Outed CIA officer Valerie Plame Wilson held a senior position in the CIA's intelligence-gathering group tasked with nailing down the details of Saddam Hussein's WMD programs, a new book says.
From spring 2001 until Bush Administration officials leaked her identity to reporters, Plame -- her maiden name, which was used to out her -- was an undercover operative placed in charge of the operations group for the agency's Joint Task Force on Iraq. She oversaw clandestine programs to acquire inside knowledge of the Hussein regime's nuclear, chemical and biological weapons programs, report David Corn and Michael Isikoff in their new book, "Hubris: The Inside Story of Spin, Scandal, and the Selling of the Iraq War."
Some, including the National Review
's Jonah Goldberg, claimed Plame had been "a desk jockey" before her outing. Bob Novak, who played a key role in revealing her identity, called her an "analyst."
Corn and Isikoff note that at the time of the outing Plame was "in the process of changing her clandestine status. . . to official cover, as she prepared for a new job in personnel management," Corn writes
on the Nation
Web site today. "Official cover" means an operative acknowledges they work for the U.S. government, although not necessarily the CIA. The book says she planned to return eventually to undercover work.
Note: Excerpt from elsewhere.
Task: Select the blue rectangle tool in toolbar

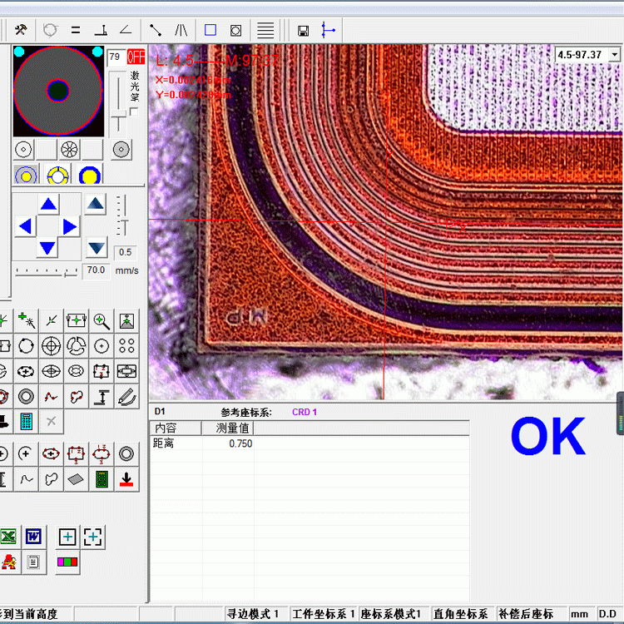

From the JTFI, the two men report Plame ran a network of U.S. residents of Iraqi descent with relatives who worked in the Iraqi government's scientific operations. That operation was first disclosed in New York Times reporter James Risen's recent book, "State of War."
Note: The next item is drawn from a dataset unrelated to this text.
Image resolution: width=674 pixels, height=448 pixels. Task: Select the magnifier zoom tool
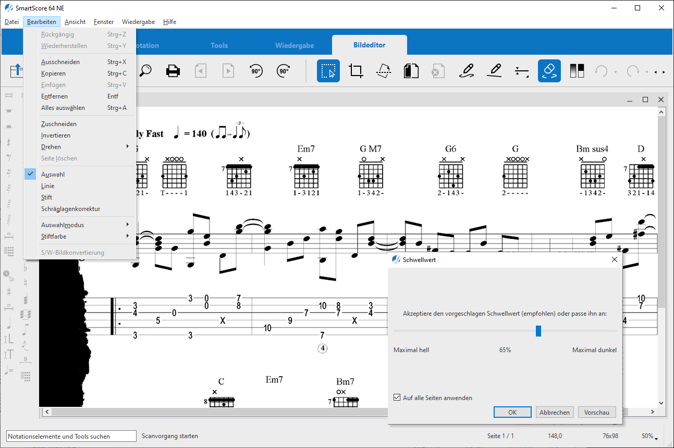click(x=145, y=71)
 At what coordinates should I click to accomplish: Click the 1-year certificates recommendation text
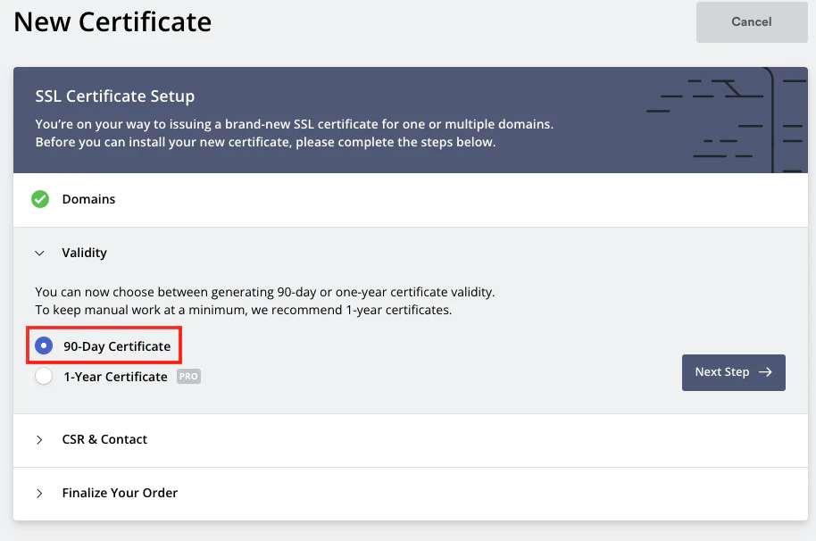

According to both accounts, the CIA encouraged the residents to ask specific questions of their relatives about Saddam Hussein's weapons development programs. Risen reported that 30 men and women went to Iraq and met with relatives ("Hubris" counts only a "few"); they all returned with the information that no such programs existed.
Earlier this year, news outlets reported that Plame was working on tracking Iranian nuclear efforts when her cover was blown. Outing her caused "severe" damage to the efforts, one reported. In his Nation online piece, Corn notes only that Plame had "assisted operations involving Iran and WMDs."